━━━ Exercise inputs

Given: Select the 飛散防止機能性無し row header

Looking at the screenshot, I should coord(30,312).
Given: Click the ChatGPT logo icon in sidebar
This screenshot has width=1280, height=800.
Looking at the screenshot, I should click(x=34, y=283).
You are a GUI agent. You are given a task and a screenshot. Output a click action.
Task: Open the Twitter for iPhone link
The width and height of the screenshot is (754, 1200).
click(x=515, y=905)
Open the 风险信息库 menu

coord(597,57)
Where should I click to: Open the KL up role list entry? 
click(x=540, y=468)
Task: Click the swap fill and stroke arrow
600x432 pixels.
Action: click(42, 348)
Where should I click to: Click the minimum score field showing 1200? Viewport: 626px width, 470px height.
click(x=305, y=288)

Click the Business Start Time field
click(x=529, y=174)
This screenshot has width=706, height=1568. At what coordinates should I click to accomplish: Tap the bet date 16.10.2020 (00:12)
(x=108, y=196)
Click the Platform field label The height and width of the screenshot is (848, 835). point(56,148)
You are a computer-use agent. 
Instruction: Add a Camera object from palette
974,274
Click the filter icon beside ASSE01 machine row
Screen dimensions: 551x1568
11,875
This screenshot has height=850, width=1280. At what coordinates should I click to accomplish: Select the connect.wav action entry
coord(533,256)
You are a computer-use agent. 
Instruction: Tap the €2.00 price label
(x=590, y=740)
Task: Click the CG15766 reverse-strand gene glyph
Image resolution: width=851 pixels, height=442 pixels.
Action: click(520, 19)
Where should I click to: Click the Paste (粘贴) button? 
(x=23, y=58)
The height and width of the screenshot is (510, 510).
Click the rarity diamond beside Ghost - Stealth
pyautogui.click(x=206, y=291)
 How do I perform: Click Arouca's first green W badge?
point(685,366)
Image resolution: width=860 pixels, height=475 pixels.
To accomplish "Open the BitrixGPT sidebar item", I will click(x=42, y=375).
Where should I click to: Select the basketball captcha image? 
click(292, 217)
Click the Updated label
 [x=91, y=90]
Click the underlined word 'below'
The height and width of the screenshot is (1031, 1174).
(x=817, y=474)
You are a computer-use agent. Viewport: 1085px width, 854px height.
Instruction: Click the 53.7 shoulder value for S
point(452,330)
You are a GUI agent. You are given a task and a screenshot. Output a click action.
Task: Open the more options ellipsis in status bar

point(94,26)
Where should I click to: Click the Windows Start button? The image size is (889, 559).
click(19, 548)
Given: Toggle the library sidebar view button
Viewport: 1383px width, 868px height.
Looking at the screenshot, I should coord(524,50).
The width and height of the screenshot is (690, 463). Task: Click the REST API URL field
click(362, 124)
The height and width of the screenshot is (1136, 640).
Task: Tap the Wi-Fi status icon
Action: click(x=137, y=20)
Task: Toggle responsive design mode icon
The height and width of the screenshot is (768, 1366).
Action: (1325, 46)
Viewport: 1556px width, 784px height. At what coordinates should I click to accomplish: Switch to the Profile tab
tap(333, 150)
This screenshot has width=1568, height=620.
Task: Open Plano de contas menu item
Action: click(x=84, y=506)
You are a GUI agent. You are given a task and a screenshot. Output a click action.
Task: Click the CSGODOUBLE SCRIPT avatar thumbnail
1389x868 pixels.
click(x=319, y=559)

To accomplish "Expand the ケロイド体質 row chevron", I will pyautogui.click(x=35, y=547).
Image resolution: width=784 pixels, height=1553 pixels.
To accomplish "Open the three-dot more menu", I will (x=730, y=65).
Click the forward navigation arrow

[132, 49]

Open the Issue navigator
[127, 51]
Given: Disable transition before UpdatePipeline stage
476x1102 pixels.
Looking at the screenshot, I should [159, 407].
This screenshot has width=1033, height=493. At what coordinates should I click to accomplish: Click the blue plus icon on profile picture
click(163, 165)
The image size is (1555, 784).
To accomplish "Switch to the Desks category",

━━━━━━

Your instructions - Your reply must reproduce all records above exactly.

Exercise output -
Given: Select the 飛散防止機能性無し row header

Looking at the screenshot, I should coord(30,312).
Given: Click the ChatGPT logo icon in sidebar
This screenshot has width=1280, height=800.
Looking at the screenshot, I should click(x=34, y=283).
You are a GUI agent. You are given a task and a screenshot. Output a click action.
Task: Open the Twitter for iPhone link
The width and height of the screenshot is (754, 1200).
click(x=515, y=905)
Open the 风险信息库 menu

coord(597,57)
Where should I click to: Open the KL up role list entry? 
click(x=540, y=468)
Task: Click the swap fill and stroke arrow
600x432 pixels.
Action: click(42, 348)
Where should I click to: Click the minimum score field showing 1200? Viewport: 626px width, 470px height.
click(x=305, y=288)

Click the Business Start Time field
click(x=529, y=174)
This screenshot has width=706, height=1568. At what coordinates should I click to accomplish: Tap the bet date 16.10.2020 (00:12)
(x=108, y=196)
Click the Platform field label The height and width of the screenshot is (848, 835). point(56,148)
You are a computer-use agent. 
Instruction: Add a Camera object from palette
974,274
Click the filter icon beside ASSE01 machine row
Screen dimensions: 551x1568
11,875
This screenshot has height=850, width=1280. At what coordinates should I click to accomplish: Select the connect.wav action entry
coord(533,256)
You are a computer-use agent. 
Instruction: Tap the €2.00 price label
(x=590, y=740)
Task: Click the CG15766 reverse-strand gene glyph
Image resolution: width=851 pixels, height=442 pixels.
Action: click(520, 19)
Where should I click to: Click the Paste (粘贴) button? 
(x=23, y=58)
The height and width of the screenshot is (510, 510).
Click the rarity diamond beside Ghost - Stealth
pyautogui.click(x=206, y=291)
 How do I perform: Click Arouca's first green W badge?
point(685,366)
Image resolution: width=860 pixels, height=475 pixels.
To accomplish "Open the BitrixGPT sidebar item", I will click(x=42, y=375).
Where should I click to: Select the basketball captcha image? 
click(292, 217)
Click the Updated label
 [x=91, y=90]
Click the underlined word 'below'
The height and width of the screenshot is (1031, 1174).
(x=817, y=474)
You are a computer-use agent. Viewport: 1085px width, 854px height.
Instruction: Click the 53.7 shoulder value for S
point(452,330)
You are a GUI agent. You are given a task and a screenshot. Output a click action.
Task: Open the more options ellipsis in status bar

point(94,26)
Where should I click to: Click the Windows Start button? The image size is (889, 559).
click(19, 548)
Given: Toggle the library sidebar view button
Viewport: 1383px width, 868px height.
Looking at the screenshot, I should coord(524,50).
The width and height of the screenshot is (690, 463). Task: Click the REST API URL field
click(362, 124)
The height and width of the screenshot is (1136, 640).
Task: Tap the Wi-Fi status icon
Action: click(x=137, y=20)
Task: Toggle responsive design mode icon
The height and width of the screenshot is (768, 1366).
Action: (1325, 46)
Viewport: 1556px width, 784px height. At what coordinates should I click to accomplish: Switch to the Profile tab
tap(333, 150)
This screenshot has width=1568, height=620.
Task: Open Plano de contas menu item
Action: click(x=84, y=506)
You are a GUI agent. You are given a task and a screenshot. Output a click action.
Task: Click the CSGODOUBLE SCRIPT avatar thumbnail
1389x868 pixels.
click(x=319, y=559)

To accomplish "Expand the ケロイド体質 row chevron", I will pyautogui.click(x=35, y=547).
Image resolution: width=784 pixels, height=1553 pixels.
To accomplish "Open the three-dot more menu", I will (x=730, y=65).
Click the forward navigation arrow

[132, 49]

Open the Issue navigator
[127, 51]
Given: Disable transition before UpdatePipeline stage
476x1102 pixels.
Looking at the screenshot, I should [159, 407].
This screenshot has width=1033, height=493. At what coordinates should I click to accomplish: Click the blue plus icon on profile picture
click(163, 165)
The image size is (1555, 784).
To accomplish "Switch to the Desks category",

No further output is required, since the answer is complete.